* PASSAGE PROVIDED:
--

The Felt
Postflop Strategy

Assigning a Preflop Range

Learn to assign a preflop range from position, action, and player type — the first step of hand reading, with a worked example and a practical checklist.

Every hand read starts before the flop. If you cannot picture the group of hands an opponent is likely holding after the preflop action, you have nothing to narrow on later streets — you are just guessing. Assigning a preflop range means replacing the question “what does he have?” with the far more useful “what could he have, and in what proportions?” That shift from a single hand to a distribution is the core skill of hand reading.

Why a range, not a hand

Beginners fixate on one holding: “I think he has aces.” That mindset falls apart the moment the board changes, because a real opponent arrives at the flop with dozens of possible combinations. A player who raises under the gun might have any strong pair, big broadway hand, or a few suited connectors. Treating that as a single guess throws away information; treating it as a range lets you update sensibly as cards come.

A range is a set of specific hand combinations, each with a rough weight. When you later factor in board texture and range advantage, you are measuring how that whole set of hands connects with the flop — not how one imaginary hand did.

The three inputs: position, action, player type

Three signals do most of the work.

--

* EXERCISE: Write the next part of the preflop range article, picking up right after its last sentence.

(Stored data)
--

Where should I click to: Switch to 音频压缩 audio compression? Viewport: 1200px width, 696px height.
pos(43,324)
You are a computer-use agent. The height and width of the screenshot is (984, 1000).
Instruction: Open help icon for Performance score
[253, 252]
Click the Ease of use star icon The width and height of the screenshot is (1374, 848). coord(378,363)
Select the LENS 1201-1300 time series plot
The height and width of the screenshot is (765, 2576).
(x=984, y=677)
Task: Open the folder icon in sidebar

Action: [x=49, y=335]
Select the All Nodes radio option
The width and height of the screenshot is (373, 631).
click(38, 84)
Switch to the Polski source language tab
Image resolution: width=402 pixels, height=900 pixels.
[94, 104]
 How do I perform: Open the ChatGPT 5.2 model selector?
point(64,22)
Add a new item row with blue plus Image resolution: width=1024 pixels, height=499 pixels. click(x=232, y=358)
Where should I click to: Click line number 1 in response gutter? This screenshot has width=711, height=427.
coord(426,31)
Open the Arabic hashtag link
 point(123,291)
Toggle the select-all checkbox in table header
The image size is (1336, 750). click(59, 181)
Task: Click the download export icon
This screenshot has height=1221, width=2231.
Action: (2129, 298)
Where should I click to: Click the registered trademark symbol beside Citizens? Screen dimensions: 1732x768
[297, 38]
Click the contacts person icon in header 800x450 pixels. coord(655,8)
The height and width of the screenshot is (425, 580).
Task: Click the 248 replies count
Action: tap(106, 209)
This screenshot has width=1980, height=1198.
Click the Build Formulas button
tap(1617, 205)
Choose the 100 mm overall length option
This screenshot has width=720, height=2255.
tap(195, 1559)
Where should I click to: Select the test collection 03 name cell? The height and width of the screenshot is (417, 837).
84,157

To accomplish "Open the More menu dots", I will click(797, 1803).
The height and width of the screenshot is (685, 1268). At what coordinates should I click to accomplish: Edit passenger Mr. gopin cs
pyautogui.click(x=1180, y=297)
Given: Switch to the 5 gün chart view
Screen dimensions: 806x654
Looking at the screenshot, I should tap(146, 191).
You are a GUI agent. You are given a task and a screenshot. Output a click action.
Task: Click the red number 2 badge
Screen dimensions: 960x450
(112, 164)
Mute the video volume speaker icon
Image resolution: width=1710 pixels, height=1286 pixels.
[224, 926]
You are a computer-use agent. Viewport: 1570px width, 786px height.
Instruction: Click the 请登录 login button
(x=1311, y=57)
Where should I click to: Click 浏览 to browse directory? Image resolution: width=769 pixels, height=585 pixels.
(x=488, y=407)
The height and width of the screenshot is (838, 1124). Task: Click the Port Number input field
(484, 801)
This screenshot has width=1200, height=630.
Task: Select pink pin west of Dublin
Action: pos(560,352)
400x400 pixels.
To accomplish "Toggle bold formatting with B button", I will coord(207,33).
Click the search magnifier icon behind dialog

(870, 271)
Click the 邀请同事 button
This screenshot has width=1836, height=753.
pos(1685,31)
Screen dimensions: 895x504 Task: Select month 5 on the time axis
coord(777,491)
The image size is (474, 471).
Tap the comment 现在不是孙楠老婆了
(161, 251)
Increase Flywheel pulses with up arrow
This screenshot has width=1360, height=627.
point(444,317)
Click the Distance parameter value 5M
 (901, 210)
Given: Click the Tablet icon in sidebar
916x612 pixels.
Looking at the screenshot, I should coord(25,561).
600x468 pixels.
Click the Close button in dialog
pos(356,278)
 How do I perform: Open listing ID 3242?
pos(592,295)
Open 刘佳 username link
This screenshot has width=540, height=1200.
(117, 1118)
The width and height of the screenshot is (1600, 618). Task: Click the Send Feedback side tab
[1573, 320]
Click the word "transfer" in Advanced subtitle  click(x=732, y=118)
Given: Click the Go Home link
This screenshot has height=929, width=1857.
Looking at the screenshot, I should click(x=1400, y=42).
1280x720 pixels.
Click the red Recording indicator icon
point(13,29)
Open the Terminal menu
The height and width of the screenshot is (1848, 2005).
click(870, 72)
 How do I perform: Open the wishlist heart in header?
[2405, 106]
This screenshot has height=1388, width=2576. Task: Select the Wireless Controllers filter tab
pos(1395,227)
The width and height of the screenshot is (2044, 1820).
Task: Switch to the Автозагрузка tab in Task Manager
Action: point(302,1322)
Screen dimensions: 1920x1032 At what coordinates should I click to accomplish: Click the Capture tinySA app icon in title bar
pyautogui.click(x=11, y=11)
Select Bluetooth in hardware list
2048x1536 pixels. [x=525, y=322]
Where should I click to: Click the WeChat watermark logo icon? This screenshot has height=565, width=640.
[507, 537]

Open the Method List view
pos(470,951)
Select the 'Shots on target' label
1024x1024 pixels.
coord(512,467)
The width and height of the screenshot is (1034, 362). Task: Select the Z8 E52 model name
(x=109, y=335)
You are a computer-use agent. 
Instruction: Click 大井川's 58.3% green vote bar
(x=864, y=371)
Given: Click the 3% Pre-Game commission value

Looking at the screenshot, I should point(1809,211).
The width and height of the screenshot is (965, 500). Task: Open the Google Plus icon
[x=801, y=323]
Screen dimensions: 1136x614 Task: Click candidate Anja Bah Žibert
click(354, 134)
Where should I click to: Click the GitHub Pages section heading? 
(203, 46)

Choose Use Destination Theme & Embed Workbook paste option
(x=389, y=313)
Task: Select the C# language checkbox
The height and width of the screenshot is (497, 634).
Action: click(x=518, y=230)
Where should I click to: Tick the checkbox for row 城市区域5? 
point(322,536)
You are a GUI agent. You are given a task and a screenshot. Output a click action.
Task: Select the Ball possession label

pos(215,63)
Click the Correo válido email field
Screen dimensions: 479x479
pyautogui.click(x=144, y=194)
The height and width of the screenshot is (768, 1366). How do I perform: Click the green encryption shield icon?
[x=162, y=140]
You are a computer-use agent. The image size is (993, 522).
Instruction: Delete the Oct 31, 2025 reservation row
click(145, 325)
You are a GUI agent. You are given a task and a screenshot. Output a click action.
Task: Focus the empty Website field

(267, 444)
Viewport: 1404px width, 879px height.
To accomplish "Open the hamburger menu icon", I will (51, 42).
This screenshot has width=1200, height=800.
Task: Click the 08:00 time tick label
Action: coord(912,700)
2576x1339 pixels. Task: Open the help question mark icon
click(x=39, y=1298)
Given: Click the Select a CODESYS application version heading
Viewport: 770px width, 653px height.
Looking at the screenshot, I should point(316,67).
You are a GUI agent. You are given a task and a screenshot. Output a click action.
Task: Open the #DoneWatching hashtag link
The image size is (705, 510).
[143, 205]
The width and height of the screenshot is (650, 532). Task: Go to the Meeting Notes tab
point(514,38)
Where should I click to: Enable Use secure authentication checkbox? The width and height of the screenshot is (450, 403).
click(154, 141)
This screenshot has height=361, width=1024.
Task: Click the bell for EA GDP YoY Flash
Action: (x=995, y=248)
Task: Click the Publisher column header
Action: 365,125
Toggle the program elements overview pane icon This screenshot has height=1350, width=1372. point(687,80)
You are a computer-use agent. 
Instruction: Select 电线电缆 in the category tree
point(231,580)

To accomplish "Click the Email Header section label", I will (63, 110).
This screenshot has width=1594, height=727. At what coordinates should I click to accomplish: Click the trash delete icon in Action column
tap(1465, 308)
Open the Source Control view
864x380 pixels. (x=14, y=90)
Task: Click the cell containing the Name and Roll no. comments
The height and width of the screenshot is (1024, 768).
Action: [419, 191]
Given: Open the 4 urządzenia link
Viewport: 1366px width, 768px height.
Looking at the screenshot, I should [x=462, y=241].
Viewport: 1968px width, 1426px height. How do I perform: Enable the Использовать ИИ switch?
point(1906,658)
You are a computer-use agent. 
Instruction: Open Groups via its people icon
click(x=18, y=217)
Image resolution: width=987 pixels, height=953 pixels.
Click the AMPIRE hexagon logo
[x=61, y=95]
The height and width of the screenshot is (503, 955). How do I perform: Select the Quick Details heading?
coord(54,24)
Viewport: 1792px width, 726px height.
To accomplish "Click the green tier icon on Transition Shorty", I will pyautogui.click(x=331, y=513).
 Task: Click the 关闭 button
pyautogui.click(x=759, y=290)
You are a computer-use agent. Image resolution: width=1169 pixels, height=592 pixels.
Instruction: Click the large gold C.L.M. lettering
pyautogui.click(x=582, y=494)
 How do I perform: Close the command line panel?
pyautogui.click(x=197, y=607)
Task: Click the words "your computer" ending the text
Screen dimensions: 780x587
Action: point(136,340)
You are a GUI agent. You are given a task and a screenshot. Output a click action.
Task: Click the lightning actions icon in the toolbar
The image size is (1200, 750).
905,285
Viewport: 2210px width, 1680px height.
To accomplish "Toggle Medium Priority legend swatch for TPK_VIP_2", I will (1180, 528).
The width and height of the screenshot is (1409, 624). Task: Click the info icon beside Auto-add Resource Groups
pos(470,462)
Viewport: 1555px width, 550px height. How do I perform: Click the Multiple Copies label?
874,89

--

* WRITTEN REPLY:
  • Position. Ranges widen as you move around the table. A disciplined player opens roughly 15% under the gun, about 25% from the cutoff, and 40%+ from the button. The blinds defend wide but weakly. Position alone reshapes the range dramatically.
  • Action. An open-raise, a flat call, a 3-bet, and a cold 4-bet all tell different stories. A 3-bet from a tight player is weighted toward premium pairs and A-K; a flat call is weighted toward medium pairs and suited hands that want to see a cheap flop.
  • Player type. A tight-passive regular who limps and calls has a capped, face-up range. A loose-aggressive player 3-bets with a merge of value and bluffs, so their range is wider and harder to pin down. Never apply a chart to a player it does not fit.

A worked example

Poker cards showing a sample assigned preflop range for a tight cutoff opener: aces, kings, queens, broadway and suited-connector cards
A cutoff open translates to a 40-60 combo starting range you narrow street by street.

You are on the button. A solid, tight cutoff opens to 2.5bb and you are deciding how to read them. Their cutoff opening range is roughly 25% of hands. Because they are tight and unlikely to be spewing, you weight the strong end normally and trim the marginal offsuit junk.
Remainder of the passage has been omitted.